- [Given exercise]:
Rewrite the records below with "callout number" renamed to "callout digit" wherever it occurs, and leave every other character as it is.

- [Entries]:
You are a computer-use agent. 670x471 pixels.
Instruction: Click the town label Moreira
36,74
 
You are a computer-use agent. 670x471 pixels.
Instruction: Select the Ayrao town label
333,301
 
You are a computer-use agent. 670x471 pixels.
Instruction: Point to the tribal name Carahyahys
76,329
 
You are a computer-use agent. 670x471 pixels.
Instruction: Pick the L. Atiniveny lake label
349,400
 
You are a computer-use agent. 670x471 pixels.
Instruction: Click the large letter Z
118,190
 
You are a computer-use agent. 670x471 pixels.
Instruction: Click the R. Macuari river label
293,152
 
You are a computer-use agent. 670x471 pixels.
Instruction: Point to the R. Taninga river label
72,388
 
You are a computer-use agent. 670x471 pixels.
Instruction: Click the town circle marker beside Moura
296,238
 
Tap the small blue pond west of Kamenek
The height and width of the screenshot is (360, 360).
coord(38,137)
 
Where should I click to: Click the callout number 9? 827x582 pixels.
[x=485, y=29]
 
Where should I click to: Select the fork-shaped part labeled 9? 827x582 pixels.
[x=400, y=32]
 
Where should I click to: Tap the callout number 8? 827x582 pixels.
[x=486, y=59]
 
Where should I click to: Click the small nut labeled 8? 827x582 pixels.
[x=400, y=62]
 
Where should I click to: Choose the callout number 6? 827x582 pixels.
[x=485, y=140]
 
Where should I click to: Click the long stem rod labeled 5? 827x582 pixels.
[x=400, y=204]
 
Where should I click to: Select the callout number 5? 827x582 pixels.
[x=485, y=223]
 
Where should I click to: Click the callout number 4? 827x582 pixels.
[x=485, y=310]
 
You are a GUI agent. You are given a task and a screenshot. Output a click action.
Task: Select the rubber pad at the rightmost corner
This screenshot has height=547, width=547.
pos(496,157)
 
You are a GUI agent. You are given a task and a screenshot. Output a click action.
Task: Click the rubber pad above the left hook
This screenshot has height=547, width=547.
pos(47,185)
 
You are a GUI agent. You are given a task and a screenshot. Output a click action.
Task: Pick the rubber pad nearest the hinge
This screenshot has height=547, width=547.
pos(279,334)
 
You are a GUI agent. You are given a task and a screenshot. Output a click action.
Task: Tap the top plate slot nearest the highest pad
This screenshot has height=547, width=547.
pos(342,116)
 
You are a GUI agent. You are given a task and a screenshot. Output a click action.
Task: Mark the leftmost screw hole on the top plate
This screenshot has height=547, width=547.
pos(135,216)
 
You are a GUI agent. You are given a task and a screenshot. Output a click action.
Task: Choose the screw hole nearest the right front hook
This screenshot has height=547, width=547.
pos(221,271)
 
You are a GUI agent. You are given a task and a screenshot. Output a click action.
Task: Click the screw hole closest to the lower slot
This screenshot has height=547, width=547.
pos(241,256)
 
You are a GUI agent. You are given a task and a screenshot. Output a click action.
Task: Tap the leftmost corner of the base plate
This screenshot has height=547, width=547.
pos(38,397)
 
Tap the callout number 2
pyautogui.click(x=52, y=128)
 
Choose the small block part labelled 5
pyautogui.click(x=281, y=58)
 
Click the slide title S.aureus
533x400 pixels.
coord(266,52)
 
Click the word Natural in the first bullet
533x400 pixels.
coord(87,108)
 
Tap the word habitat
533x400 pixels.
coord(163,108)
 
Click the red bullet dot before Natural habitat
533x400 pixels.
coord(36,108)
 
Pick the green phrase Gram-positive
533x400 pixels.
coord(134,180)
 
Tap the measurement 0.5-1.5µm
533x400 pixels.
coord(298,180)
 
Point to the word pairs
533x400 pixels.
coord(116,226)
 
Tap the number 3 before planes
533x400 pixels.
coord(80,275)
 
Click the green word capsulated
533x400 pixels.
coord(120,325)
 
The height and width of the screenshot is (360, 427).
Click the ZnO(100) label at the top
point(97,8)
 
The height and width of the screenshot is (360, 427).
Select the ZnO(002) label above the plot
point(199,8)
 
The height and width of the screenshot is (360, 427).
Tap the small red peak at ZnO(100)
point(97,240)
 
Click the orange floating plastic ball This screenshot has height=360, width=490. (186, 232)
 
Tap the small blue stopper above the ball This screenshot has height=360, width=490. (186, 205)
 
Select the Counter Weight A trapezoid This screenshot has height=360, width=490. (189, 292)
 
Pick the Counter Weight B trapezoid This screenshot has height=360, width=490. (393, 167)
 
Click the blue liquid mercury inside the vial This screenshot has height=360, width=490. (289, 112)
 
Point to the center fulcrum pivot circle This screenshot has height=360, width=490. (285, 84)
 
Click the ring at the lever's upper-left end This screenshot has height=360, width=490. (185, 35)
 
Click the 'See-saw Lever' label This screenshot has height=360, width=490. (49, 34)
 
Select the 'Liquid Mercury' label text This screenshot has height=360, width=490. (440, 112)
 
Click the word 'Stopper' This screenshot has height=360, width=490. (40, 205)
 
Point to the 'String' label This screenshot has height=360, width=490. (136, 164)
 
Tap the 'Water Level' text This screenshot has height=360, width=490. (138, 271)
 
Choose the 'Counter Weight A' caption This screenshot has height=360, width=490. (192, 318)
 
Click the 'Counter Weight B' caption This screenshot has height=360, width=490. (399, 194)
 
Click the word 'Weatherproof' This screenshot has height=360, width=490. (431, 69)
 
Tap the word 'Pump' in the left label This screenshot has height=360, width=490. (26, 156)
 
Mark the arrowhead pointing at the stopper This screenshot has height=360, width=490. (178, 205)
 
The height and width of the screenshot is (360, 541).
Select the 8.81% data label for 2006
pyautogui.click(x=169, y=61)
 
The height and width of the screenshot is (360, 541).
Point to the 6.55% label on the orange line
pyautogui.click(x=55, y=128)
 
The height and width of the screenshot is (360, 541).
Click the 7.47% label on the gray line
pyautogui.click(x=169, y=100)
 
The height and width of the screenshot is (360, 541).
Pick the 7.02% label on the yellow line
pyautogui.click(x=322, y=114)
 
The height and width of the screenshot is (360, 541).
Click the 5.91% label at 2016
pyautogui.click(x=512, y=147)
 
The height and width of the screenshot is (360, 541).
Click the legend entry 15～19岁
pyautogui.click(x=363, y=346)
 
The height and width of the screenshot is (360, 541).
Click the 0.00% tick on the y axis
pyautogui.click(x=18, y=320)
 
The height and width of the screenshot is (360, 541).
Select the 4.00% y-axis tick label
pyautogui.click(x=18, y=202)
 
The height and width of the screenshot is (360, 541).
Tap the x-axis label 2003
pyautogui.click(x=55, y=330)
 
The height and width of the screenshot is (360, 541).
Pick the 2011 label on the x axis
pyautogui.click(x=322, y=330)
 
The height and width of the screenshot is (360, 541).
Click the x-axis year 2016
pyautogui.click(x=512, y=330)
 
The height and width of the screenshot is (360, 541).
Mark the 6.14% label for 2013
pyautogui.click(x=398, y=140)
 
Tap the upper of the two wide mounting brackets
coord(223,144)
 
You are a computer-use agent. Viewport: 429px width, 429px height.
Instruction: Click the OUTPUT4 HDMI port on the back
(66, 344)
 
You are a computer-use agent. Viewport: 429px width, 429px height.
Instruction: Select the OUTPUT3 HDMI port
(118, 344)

- [Output for this exercise]:
You are a computer-use agent. 670x471 pixels.
Instruction: Click the town label Moreira
36,74
 
You are a computer-use agent. 670x471 pixels.
Instruction: Select the Ayrao town label
333,301
 
You are a computer-use agent. 670x471 pixels.
Instruction: Point to the tribal name Carahyahys
76,329
 
You are a computer-use agent. 670x471 pixels.
Instruction: Pick the L. Atiniveny lake label
349,400
 
You are a computer-use agent. 670x471 pixels.
Instruction: Click the large letter Z
118,190
 
You are a computer-use agent. 670x471 pixels.
Instruction: Click the R. Macuari river label
293,152
 
You are a computer-use agent. 670x471 pixels.
Instruction: Point to the R. Taninga river label
72,388
 
You are a computer-use agent. 670x471 pixels.
Instruction: Click the town circle marker beside Moura
296,238
 
Tap the small blue pond west of Kamenek
The height and width of the screenshot is (360, 360).
coord(38,137)
 
Where should I click to: Click the callout digit 9? 827x582 pixels.
[x=485, y=29]
 
Where should I click to: Select the fork-shaped part labeled 9? 827x582 pixels.
[x=400, y=32]
 
Where should I click to: Tap the callout digit 8? 827x582 pixels.
[x=486, y=59]
 
Where should I click to: Click the small nut labeled 8? 827x582 pixels.
[x=400, y=62]
 
Where should I click to: Choose the callout digit 6? 827x582 pixels.
[x=485, y=140]
 
Where should I click to: Click the long stem rod labeled 5? 827x582 pixels.
[x=400, y=204]
 
Where should I click to: Select the callout digit 5? 827x582 pixels.
[x=485, y=223]
 
Where should I click to: Click the callout digit 4? 827x582 pixels.
[x=485, y=310]
 
You are a GUI agent. You are given a task and a screenshot. Output a click action.
Task: Select the rubber pad at the rightmost corner
This screenshot has height=547, width=547.
pos(496,157)
 
You are a GUI agent. You are given a task and a screenshot. Output a click action.
Task: Click the rubber pad above the left hook
This screenshot has height=547, width=547.
pos(47,185)
 
You are a GUI agent. You are given a task and a screenshot. Output a click action.
Task: Pick the rubber pad nearest the hinge
This screenshot has height=547, width=547.
pos(279,334)
 
You are a GUI agent. You are given a task and a screenshot. Output a click action.
Task: Tap the top plate slot nearest the highest pad
This screenshot has height=547, width=547.
pos(342,116)
 
You are a GUI agent. You are given a task and a screenshot. Output a click action.
Task: Mark the leftmost screw hole on the top plate
This screenshot has height=547, width=547.
pos(135,216)
 
You are a GUI agent. You are given a task and a screenshot. Output a click action.
Task: Choose the screw hole nearest the right front hook
This screenshot has height=547, width=547.
pos(221,271)
 
You are a GUI agent. You are given a task and a screenshot. Output a click action.
Task: Click the screw hole closest to the lower slot
This screenshot has height=547, width=547.
pos(241,256)
 
You are a GUI agent. You are given a task and a screenshot. Output a click action.
Task: Tap the leftmost corner of the base plate
This screenshot has height=547, width=547.
pos(38,397)
 
Tap the callout digit 2
pyautogui.click(x=52, y=128)
 
Choose the small block part labelled 5
pyautogui.click(x=281, y=58)
 
Click the slide title S.aureus
533x400 pixels.
coord(266,52)
 
Click the word Natural in the first bullet
533x400 pixels.
coord(87,108)
 
Tap the word habitat
533x400 pixels.
coord(163,108)
 
Click the red bullet dot before Natural habitat
533x400 pixels.
coord(36,108)
 
Pick the green phrase Gram-positive
533x400 pixels.
coord(134,180)
 
Tap the measurement 0.5-1.5µm
533x400 pixels.
coord(298,180)
 
Point to the word pairs
533x400 pixels.
coord(116,226)
 
Tap the number 3 before planes
533x400 pixels.
coord(80,275)
 
Click the green word capsulated
533x400 pixels.
coord(120,325)
 
The height and width of the screenshot is (360, 427).
Click the ZnO(100) label at the top
point(97,8)
 
The height and width of the screenshot is (360, 427).
Select the ZnO(002) label above the plot
point(199,8)
 
The height and width of the screenshot is (360, 427).
Tap the small red peak at ZnO(100)
point(97,240)
 
Click the orange floating plastic ball This screenshot has height=360, width=490. (186, 232)
 
Tap the small blue stopper above the ball This screenshot has height=360, width=490. (186, 205)
 
Select the Counter Weight A trapezoid This screenshot has height=360, width=490. (189, 292)
 
Pick the Counter Weight B trapezoid This screenshot has height=360, width=490. (393, 167)
 
Click the blue liquid mercury inside the vial This screenshot has height=360, width=490. (289, 112)
 
Point to the center fulcrum pivot circle This screenshot has height=360, width=490. (285, 84)
 
Click the ring at the lever's upper-left end This screenshot has height=360, width=490. (185, 35)
 
Click the 'See-saw Lever' label This screenshot has height=360, width=490. (49, 34)
 
Select the 'Liquid Mercury' label text This screenshot has height=360, width=490. (440, 112)
 
Click the word 'Stopper' This screenshot has height=360, width=490. (40, 205)
 
Point to the 'String' label This screenshot has height=360, width=490. (136, 164)
 
Tap the 'Water Level' text This screenshot has height=360, width=490. (138, 271)
 
Choose the 'Counter Weight A' caption This screenshot has height=360, width=490. (192, 318)
 
Click the 'Counter Weight B' caption This screenshot has height=360, width=490. (399, 194)
 
Click the word 'Weatherproof' This screenshot has height=360, width=490. (431, 69)
 
Tap the word 'Pump' in the left label This screenshot has height=360, width=490. (26, 156)
 
Mark the arrowhead pointing at the stopper This screenshot has height=360, width=490. (178, 205)
 
The height and width of the screenshot is (360, 541).
Select the 8.81% data label for 2006
pyautogui.click(x=169, y=61)
 
The height and width of the screenshot is (360, 541).
Point to the 6.55% label on the orange line
pyautogui.click(x=55, y=128)
 
The height and width of the screenshot is (360, 541).
Click the 7.47% label on the gray line
pyautogui.click(x=169, y=100)
 
The height and width of the screenshot is (360, 541).
Pick the 7.02% label on the yellow line
pyautogui.click(x=322, y=114)
 
The height and width of the screenshot is (360, 541).
Click the 5.91% label at 2016
pyautogui.click(x=512, y=147)
 
The height and width of the screenshot is (360, 541).
Click the legend entry 15～19岁
pyautogui.click(x=363, y=346)
 
The height and width of the screenshot is (360, 541).
Click the 0.00% tick on the y axis
pyautogui.click(x=18, y=320)
 
The height and width of the screenshot is (360, 541).
Select the 4.00% y-axis tick label
pyautogui.click(x=18, y=202)
 
The height and width of the screenshot is (360, 541).
Tap the x-axis label 2003
pyautogui.click(x=55, y=330)
 
The height and width of the screenshot is (360, 541).
Pick the 2011 label on the x axis
pyautogui.click(x=322, y=330)
 
The height and width of the screenshot is (360, 541).
Click the x-axis year 2016
pyautogui.click(x=512, y=330)
 
The height and width of the screenshot is (360, 541).
Mark the 6.14% label for 2013
pyautogui.click(x=398, y=140)
 
Tap the upper of the two wide mounting brackets
coord(223,144)
 
You are a computer-use agent. Viewport: 429px width, 429px height.
Instruction: Click the OUTPUT4 HDMI port on the back
(66, 344)
 
You are a computer-use agent. Viewport: 429px width, 429px height.
Instruction: Select the OUTPUT3 HDMI port
(118, 344)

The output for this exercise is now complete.